Sa première pièce, « Humulus le muet », écrite avec Jean Aurenche, est représentée en 1932. Le succès arrive avec « Le Voyageur sans bagage » en 1937, mis en scène par Georges Pitoëff. Pendant l’Occupation, il crée « Antigone » (1944), qui devient sa pièce la plus célèbre, suscitant des interprétations contradictoires sur sa portée politique.
Après la guerre, Anouilh continue à produire de nombreuses pièces à succès, qu’il classe lui-même en différentes catégories : Pièces roses, noires, brillantes, grinçantes, costumées, baroques, secrètes et farceuses. Parmi ses plus grands succès figurent « L’alouette » (1953) et « Becket ou l’Honneur de Dieu » (1959), qui lui valent une reconnaissance internationale.

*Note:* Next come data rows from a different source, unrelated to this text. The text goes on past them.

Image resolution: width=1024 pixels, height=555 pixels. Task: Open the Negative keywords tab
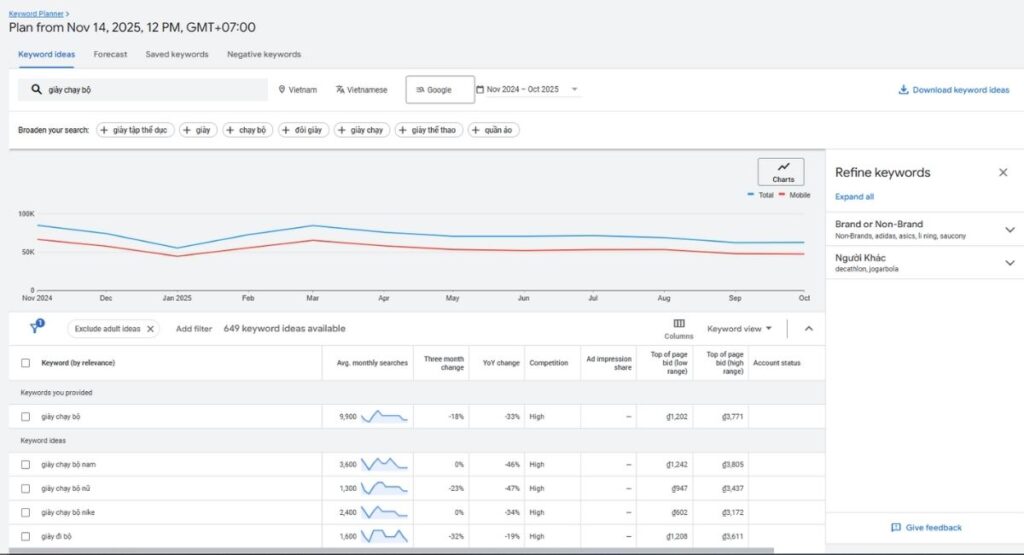(x=264, y=54)
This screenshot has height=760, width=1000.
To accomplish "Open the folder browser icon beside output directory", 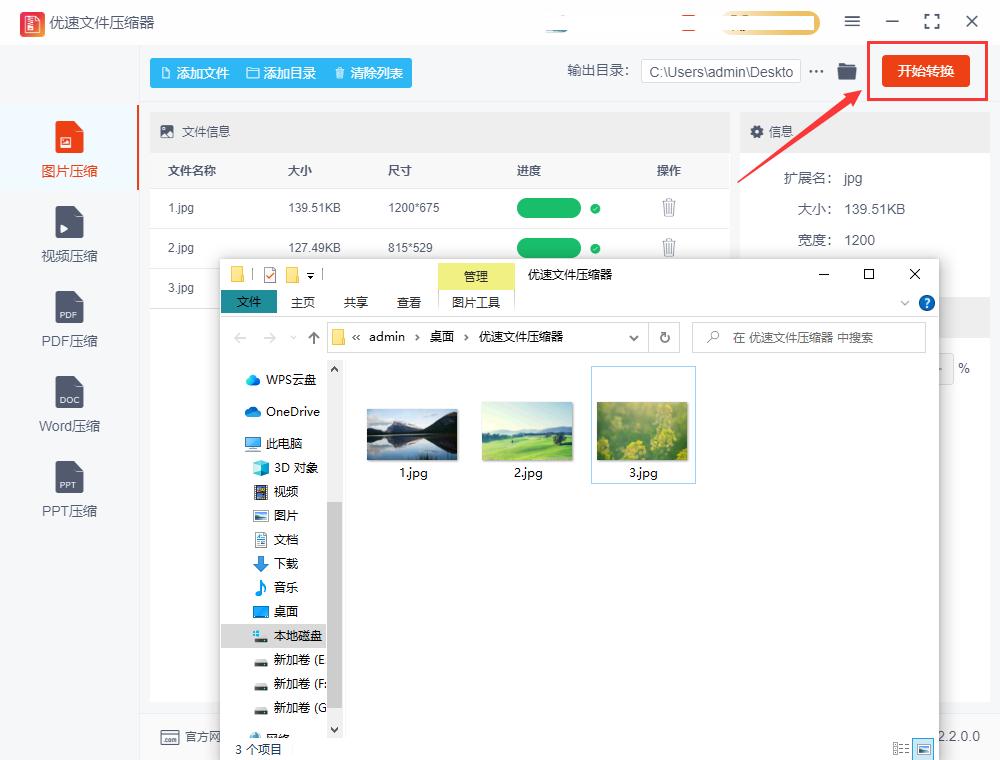I will pyautogui.click(x=846, y=71).
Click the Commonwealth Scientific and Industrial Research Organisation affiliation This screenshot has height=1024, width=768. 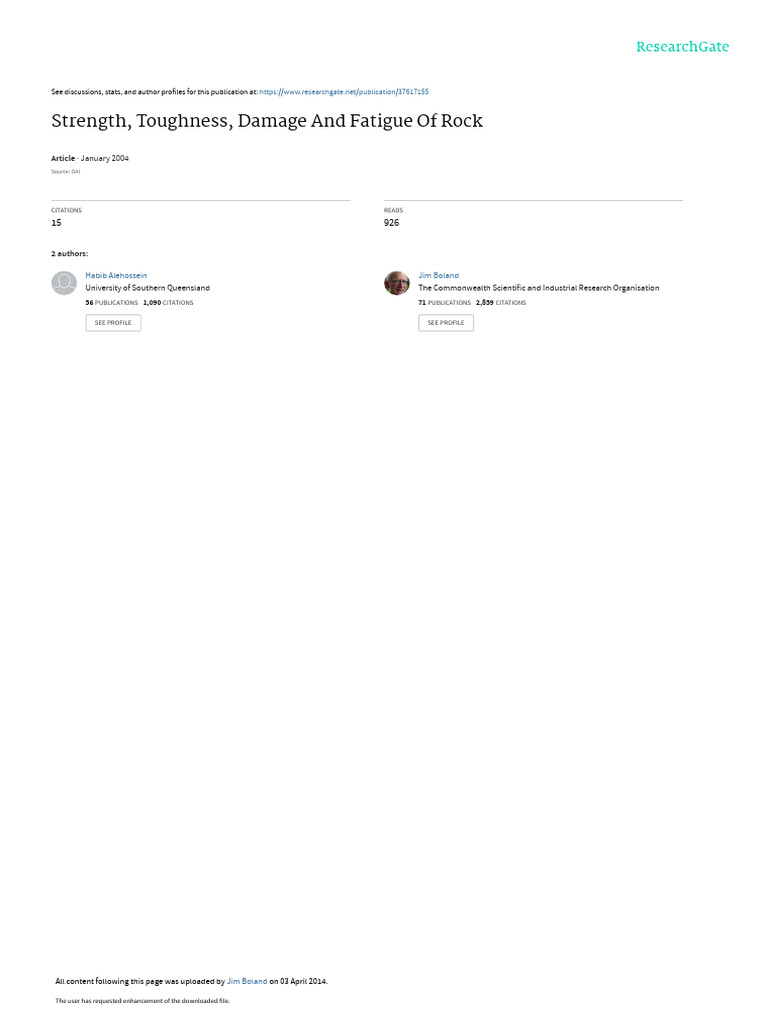click(539, 288)
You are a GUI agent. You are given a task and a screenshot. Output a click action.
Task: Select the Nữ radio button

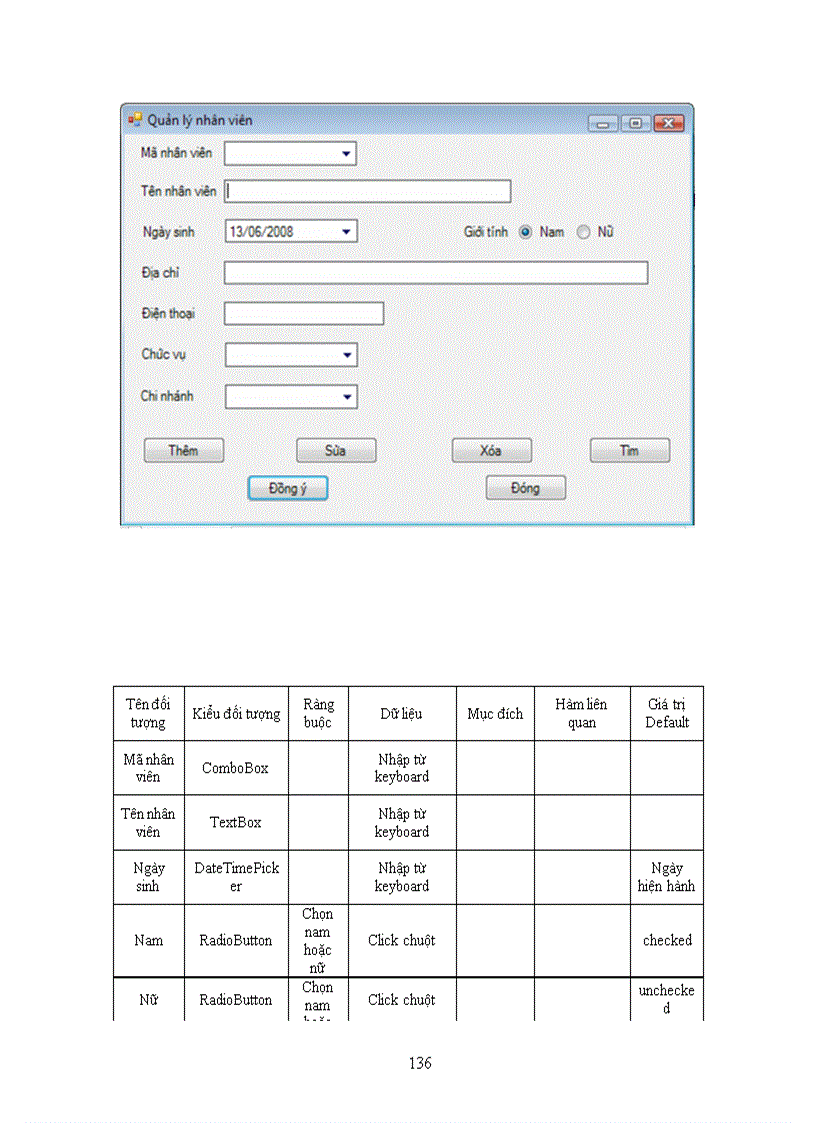583,231
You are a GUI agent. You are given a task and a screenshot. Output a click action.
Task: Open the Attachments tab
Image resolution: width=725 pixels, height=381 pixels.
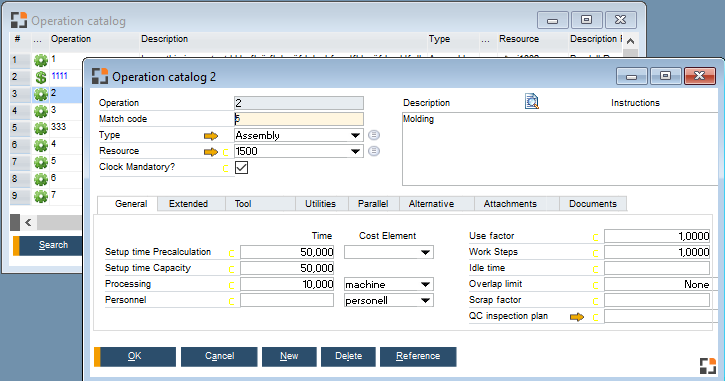click(510, 204)
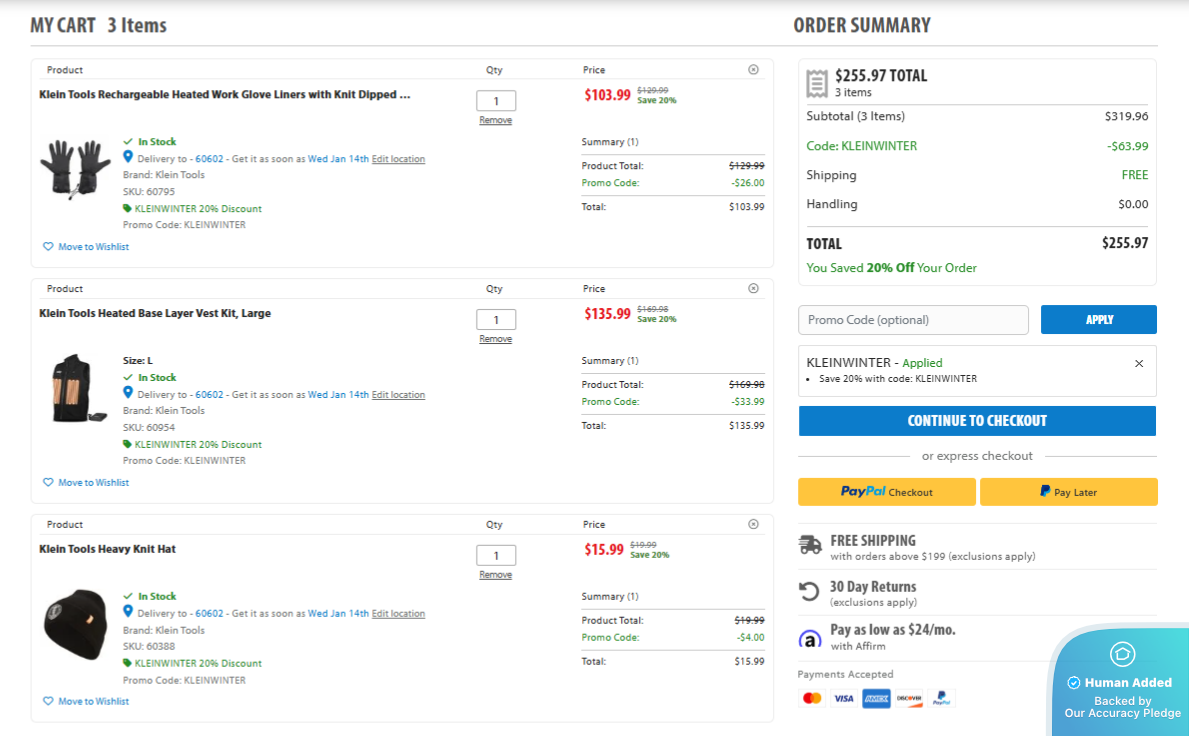1189x736 pixels.
Task: Edit quantity field for Heavy Knit Hat
Action: tap(495, 555)
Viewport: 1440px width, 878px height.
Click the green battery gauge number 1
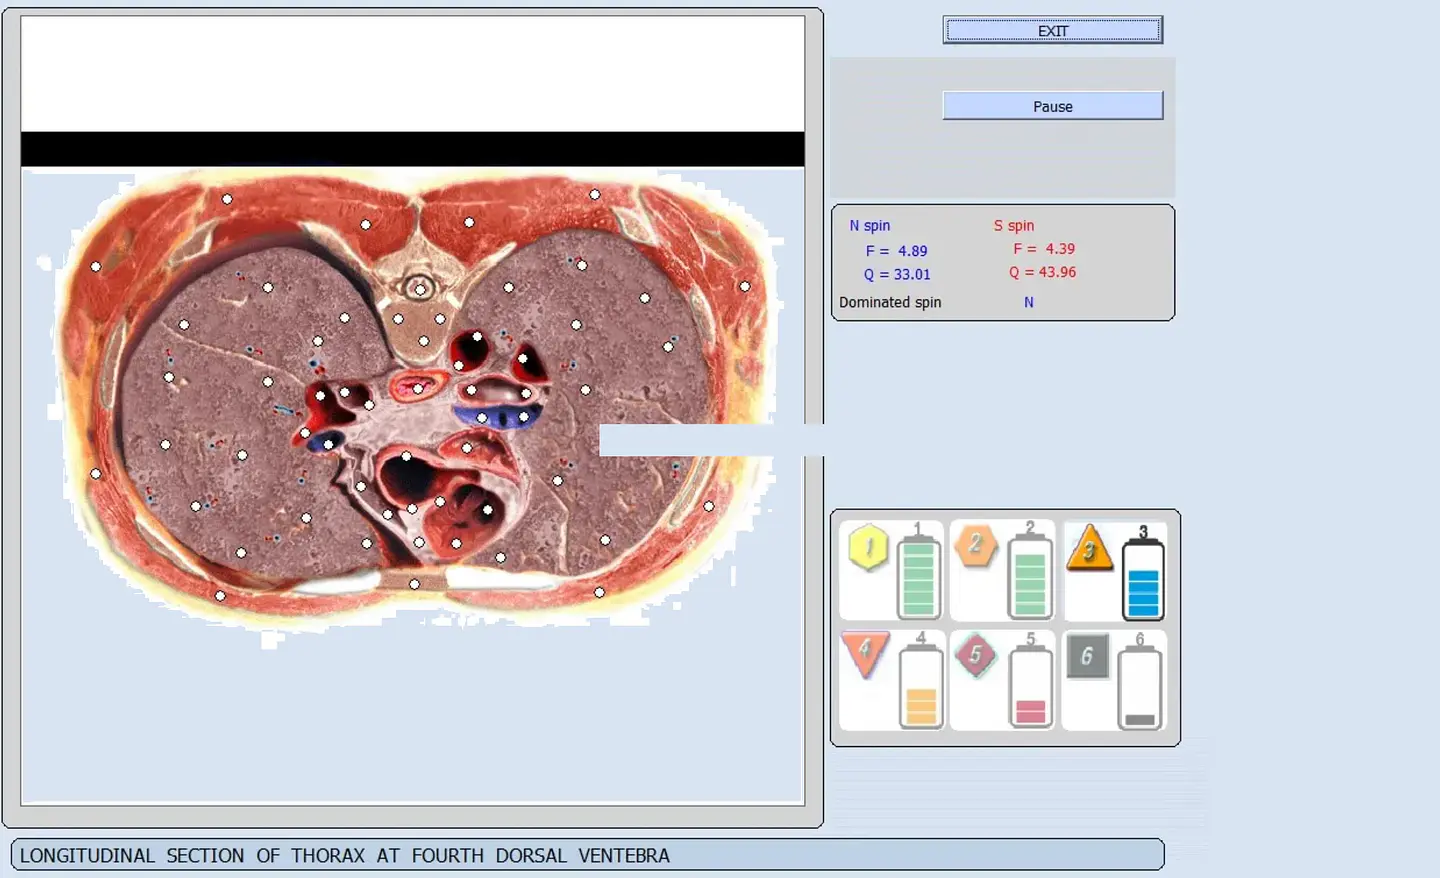click(x=918, y=577)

Marié deux fois, d’abord à la comédienne Monelle Valentin puis à Nicole Lançon, il partage ensuite sa vie avec Ursula Wetzel. Parallèlement à son activité de dramaturge, il travaille comme adaptateur et metteur en scène. Dans les années 1970, il enchaîne encore les succès avec des pièces comme « Le Nombril ».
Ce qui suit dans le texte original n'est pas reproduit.